All of this before a busy lunch service? Phew – I’m tired just thinking about it. By the time the ingredients are all away – you manage to clean you sink again and mentally prepare yourself for the pandemonium that service can sometimes bring. Waiting staff asking for cutlery to polish, chefs asking for spiders or spoons or more ingredients because chicken and mushroom pies have been flying out the door, putting plates away as another table of ten’s starters are cleared and land promptly on your now, very full work surface.
Service is slowing now – there are just the late lunchers in and your side is starting to return to its former sparkling glory. The chefs are starting to clean down their station and the close down procedure is looming – a full clean down of the kitchen including brush, mop of the floors and wiping down the walls, changing bin bags, finish the dishes, wash out the dishwasher, put away the dry dishes and make sure all cutlery is ready for polishing. You are not alone in this tasks but considering all of this has taken place between 10am and 3pm you are considerably worn out and in desperate need of a cup of tea!

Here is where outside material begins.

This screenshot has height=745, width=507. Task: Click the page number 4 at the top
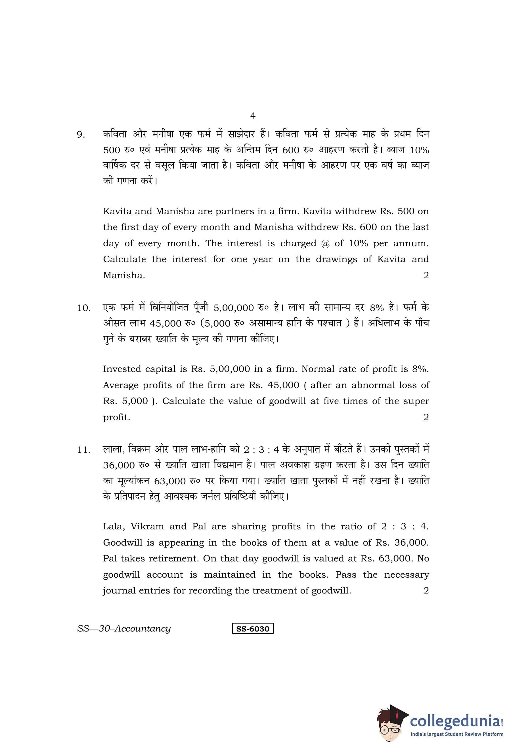[252, 116]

3.15pm strikes the clock and you’re done – heading home for a few hours, before the second half of your split shift starts at 6pm. Oh yes many, KP’s do this twice in one day!
Now, why am I rambling on about this? Well, as you can see KP’s are hardworking individuals, and are a vital cog in the kitchen mechanism! I have had some experience of being a KP, I often covered shifts in the kitchen when the pub I worked in was short staffed or we were incredibly busy. I was also designated KP during the Challenge Day, as part of the Hospitality Futures programme. By the end of the day my feet were sore and soaked (I couldn’t master the super dooper bendy tap!), but I had a great feeling of pride. Sure, I didn’t do any of the cooking (I would’ve probably given everyone food poisoning) but I was part of that kitchen, and I helped it run like a well-oiled machine.
If you are in industry and want to celebrate your hardworking KP’s please tweet about them using the #KPDay on 22nd June and help us celebrate all of the KP’s across the country!